Google Fires 20 More Staffers Over In-Office Protests of Israel Contract

Workers took part in sit-ins and demonstrations protesting a cloud-services pact with the Israeli government

Google CA office protest
Protest rock Google's California offices (Credit: X)

About 20 more Google staffers were fired in the past week following the in-office protests against the company’s cloud computing contract with the Israeli government, The Washington Post reported.

The latest pink slips follow the expulsion of at least 28 employees last week after they held sit-in demonstrations at Google offices across the country, including New York and Sunnyvale, California, where several staffers were arrested.

More than 50 Googlers are believed to have lost their jobs over their actions protesting the $1.2 billion Project Nimbus contract.

The staffers organized under the banner #NoTechForApartheid maintain that the tech enables Israel to harm Palestinians, claims Google denies, maintaining that the deal does not involve highly sensitive, classified or military services.

The firings also follow a companywide memo sent out by CEO Sundar Pichai that told employees they should not use the company as a “personal platform” or “fight over disruptive issues or debate politics” at work.

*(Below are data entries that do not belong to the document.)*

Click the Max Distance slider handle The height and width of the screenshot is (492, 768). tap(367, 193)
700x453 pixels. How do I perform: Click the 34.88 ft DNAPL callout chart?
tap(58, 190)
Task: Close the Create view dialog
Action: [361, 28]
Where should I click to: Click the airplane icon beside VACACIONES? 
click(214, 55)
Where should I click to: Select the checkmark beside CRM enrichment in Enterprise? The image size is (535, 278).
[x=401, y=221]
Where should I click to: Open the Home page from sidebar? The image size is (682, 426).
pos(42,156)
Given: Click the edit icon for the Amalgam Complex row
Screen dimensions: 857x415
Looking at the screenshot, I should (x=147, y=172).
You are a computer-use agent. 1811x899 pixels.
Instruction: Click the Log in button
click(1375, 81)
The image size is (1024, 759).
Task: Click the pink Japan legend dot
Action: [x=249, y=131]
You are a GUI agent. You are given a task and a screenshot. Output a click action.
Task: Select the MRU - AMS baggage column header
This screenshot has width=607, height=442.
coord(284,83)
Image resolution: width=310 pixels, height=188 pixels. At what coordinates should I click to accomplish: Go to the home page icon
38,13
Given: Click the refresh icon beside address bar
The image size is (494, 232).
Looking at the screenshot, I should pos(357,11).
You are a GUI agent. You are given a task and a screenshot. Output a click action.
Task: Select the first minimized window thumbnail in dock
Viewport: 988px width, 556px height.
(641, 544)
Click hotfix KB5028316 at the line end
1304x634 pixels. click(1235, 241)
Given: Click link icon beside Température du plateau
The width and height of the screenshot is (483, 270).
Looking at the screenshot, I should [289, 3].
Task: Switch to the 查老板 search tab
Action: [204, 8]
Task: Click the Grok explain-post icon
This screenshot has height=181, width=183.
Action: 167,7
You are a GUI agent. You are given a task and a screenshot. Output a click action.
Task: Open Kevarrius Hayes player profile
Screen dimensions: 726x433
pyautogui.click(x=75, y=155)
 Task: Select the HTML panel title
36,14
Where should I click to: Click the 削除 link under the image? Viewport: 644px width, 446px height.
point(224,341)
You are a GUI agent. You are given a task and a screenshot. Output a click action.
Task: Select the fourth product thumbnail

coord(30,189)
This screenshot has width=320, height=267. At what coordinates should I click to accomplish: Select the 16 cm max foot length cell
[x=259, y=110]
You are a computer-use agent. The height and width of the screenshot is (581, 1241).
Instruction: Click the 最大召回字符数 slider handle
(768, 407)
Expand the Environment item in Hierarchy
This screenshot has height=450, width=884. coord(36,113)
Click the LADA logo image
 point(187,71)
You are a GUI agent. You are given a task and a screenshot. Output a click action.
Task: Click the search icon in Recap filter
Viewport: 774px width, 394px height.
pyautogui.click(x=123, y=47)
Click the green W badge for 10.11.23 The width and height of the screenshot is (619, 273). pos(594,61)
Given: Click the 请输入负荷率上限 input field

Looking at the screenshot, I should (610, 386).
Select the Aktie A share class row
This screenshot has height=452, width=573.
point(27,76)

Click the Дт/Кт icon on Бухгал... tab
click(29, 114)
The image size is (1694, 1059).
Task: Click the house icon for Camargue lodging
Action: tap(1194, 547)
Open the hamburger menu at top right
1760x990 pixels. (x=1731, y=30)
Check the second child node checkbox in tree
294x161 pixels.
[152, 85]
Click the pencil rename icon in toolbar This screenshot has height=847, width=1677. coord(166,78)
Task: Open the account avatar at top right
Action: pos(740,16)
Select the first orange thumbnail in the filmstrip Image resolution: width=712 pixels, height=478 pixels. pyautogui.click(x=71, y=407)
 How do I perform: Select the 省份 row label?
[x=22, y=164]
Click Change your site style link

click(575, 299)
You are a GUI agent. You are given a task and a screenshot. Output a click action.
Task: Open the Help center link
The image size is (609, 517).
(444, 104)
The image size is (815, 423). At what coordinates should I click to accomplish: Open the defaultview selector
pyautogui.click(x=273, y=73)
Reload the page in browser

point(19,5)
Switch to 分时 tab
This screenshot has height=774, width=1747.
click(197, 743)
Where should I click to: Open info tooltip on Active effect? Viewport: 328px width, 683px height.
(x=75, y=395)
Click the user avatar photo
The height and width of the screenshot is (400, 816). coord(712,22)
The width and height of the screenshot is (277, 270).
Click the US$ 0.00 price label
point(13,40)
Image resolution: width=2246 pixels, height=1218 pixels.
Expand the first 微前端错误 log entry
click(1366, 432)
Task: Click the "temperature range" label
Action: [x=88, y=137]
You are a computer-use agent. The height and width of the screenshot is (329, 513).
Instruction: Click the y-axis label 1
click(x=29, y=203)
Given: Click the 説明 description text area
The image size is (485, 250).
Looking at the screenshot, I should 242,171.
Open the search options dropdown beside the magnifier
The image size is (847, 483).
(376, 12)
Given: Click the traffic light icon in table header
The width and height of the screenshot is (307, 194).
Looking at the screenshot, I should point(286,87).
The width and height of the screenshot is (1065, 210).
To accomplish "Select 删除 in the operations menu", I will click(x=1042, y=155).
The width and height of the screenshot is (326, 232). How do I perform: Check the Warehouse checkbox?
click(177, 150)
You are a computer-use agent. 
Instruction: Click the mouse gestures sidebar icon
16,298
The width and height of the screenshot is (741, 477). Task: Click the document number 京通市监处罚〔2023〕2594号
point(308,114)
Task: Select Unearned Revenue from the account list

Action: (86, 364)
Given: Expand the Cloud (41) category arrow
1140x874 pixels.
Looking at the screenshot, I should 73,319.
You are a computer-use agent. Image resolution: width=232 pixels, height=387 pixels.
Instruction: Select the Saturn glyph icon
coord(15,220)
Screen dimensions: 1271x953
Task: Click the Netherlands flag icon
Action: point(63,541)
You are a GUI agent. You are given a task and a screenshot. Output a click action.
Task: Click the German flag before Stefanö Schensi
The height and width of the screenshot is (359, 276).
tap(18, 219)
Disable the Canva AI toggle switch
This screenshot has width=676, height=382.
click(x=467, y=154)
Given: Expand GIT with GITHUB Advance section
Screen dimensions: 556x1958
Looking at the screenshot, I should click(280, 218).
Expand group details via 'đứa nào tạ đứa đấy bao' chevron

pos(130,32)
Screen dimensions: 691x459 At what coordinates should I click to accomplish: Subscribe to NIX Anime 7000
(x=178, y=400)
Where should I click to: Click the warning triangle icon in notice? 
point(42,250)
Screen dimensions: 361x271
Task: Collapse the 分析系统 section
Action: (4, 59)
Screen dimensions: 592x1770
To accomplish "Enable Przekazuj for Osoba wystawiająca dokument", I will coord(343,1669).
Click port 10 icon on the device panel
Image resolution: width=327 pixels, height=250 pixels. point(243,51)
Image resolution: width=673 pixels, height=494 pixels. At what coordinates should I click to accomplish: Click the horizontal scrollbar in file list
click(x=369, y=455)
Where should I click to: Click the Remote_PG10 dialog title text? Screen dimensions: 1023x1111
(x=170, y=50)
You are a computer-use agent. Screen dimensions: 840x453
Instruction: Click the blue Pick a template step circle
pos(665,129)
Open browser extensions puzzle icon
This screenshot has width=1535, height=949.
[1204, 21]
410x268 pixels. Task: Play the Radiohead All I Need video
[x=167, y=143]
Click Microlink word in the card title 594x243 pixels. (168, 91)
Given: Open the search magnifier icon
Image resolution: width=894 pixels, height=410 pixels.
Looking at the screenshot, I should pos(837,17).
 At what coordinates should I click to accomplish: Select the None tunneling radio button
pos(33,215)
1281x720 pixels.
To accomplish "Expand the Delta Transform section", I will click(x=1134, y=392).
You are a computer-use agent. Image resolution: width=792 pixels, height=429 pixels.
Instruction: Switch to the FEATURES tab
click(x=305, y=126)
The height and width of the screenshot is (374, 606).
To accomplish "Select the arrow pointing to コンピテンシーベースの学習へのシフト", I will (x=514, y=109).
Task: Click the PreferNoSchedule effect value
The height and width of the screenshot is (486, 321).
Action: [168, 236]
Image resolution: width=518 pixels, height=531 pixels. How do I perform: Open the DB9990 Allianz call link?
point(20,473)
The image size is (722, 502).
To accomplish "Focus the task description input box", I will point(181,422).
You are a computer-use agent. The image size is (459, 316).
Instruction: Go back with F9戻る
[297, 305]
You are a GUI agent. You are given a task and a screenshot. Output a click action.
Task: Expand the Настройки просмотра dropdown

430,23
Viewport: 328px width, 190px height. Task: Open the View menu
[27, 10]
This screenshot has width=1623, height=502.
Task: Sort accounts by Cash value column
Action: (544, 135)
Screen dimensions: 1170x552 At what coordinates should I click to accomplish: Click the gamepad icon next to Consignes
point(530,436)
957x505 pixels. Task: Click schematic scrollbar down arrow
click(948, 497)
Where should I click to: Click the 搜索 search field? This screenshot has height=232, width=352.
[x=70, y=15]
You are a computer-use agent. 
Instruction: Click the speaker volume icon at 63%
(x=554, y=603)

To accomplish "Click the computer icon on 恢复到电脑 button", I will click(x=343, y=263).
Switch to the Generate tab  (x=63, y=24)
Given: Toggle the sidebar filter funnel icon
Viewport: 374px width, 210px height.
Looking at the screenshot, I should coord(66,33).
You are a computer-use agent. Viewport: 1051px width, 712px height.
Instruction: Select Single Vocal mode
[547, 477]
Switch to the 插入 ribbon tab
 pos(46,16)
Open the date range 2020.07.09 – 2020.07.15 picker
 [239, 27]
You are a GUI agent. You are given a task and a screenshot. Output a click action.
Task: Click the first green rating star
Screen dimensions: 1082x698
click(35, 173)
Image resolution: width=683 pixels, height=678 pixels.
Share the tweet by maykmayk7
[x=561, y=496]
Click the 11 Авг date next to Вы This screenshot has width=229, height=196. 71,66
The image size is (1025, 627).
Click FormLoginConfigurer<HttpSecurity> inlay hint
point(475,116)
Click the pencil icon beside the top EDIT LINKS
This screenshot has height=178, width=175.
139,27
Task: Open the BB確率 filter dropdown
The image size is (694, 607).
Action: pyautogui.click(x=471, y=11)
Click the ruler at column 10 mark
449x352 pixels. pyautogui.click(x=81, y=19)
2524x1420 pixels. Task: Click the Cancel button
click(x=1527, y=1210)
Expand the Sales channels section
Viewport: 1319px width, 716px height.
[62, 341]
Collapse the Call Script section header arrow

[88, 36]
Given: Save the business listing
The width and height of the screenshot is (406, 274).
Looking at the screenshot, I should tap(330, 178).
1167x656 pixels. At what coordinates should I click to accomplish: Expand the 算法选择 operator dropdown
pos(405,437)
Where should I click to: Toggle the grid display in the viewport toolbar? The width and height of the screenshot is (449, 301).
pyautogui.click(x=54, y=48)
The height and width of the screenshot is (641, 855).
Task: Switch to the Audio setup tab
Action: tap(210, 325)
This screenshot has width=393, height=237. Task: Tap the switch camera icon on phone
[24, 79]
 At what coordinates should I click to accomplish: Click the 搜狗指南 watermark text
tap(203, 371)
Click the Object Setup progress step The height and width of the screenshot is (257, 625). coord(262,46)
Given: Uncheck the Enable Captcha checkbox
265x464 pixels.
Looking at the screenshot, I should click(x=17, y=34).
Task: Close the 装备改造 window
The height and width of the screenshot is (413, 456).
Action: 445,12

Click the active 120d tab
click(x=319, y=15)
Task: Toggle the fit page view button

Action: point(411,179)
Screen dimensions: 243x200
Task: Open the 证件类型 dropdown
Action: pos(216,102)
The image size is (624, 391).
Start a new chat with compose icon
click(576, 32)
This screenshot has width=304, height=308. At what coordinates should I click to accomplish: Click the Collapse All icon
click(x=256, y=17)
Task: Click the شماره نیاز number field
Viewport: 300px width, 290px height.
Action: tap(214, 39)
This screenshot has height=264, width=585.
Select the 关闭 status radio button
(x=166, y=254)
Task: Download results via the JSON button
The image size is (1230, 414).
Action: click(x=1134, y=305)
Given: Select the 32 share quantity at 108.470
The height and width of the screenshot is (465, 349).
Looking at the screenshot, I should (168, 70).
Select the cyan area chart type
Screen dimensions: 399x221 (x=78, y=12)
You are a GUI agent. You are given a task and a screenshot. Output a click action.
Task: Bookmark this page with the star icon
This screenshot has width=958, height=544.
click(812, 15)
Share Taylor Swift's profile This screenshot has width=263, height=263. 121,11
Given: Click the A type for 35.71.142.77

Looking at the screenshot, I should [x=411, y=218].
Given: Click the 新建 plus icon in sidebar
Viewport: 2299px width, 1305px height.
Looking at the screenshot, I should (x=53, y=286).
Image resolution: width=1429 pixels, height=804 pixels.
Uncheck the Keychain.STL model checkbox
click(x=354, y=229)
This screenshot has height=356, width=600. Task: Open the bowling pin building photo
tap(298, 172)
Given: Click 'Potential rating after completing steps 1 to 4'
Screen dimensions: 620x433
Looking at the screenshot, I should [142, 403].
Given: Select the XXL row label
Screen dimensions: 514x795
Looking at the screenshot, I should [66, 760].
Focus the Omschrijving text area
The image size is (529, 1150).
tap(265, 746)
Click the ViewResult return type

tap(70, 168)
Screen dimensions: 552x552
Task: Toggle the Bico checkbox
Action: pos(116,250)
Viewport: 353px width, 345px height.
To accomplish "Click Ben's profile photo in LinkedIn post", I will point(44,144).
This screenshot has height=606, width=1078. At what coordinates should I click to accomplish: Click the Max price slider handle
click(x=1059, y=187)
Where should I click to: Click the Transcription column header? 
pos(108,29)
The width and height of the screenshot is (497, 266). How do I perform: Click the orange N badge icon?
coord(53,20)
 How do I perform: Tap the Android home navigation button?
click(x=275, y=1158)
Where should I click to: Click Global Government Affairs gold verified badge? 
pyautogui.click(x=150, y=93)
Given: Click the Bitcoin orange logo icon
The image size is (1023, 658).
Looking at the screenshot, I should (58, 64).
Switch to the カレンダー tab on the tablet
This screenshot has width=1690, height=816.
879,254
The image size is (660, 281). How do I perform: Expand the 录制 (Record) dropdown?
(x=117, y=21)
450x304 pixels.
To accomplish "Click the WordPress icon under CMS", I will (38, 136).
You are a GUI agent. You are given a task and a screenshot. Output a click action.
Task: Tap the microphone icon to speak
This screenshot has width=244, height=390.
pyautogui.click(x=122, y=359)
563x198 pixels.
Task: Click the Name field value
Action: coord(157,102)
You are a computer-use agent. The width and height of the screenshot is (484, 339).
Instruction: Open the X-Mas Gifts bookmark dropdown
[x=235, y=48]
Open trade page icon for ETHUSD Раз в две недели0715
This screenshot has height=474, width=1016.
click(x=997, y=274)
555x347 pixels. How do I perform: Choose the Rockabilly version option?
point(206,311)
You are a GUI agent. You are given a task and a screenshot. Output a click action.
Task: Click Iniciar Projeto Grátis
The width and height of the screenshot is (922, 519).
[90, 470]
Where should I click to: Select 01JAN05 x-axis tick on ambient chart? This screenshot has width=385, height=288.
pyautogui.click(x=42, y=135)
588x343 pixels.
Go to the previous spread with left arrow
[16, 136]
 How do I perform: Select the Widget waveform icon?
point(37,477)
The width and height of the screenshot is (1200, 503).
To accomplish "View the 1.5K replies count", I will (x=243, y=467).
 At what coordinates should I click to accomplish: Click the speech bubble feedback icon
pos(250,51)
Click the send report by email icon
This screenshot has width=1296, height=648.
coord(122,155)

“We have a culture of vibrant, open discussion that enables us to create amazing products and turn great ideas into action. That’s important to preserve,” the memo said. “But ultimately we are a workplace and our policies and expectations are clear: this is a business.”

Staffers opposed to the Israeli contract unsurprisingly see the issue differently.

“The corporation is attempting to quash dissent, silence its workers and reassert its power over them,” said Jane Chung, a spokesperson for the dissident group,which first started Google’s and Amazon’s contracts with the Israeli government in 2021, told The Post.

She claimed some of the staffers who lost their jobs were “innocent bystanders” rather than those who participated in the protests, which Google denied.

A Google spokesperson told Forbes “every single one of those whose employment was terminated was personally and definitively involved in disruptive activity inside our buildings,” something the company “carefully confirmed and reconfirmed.”

The firings came amid a wave of escalated strife on campuses across the country as protesters are accused of antisemitism.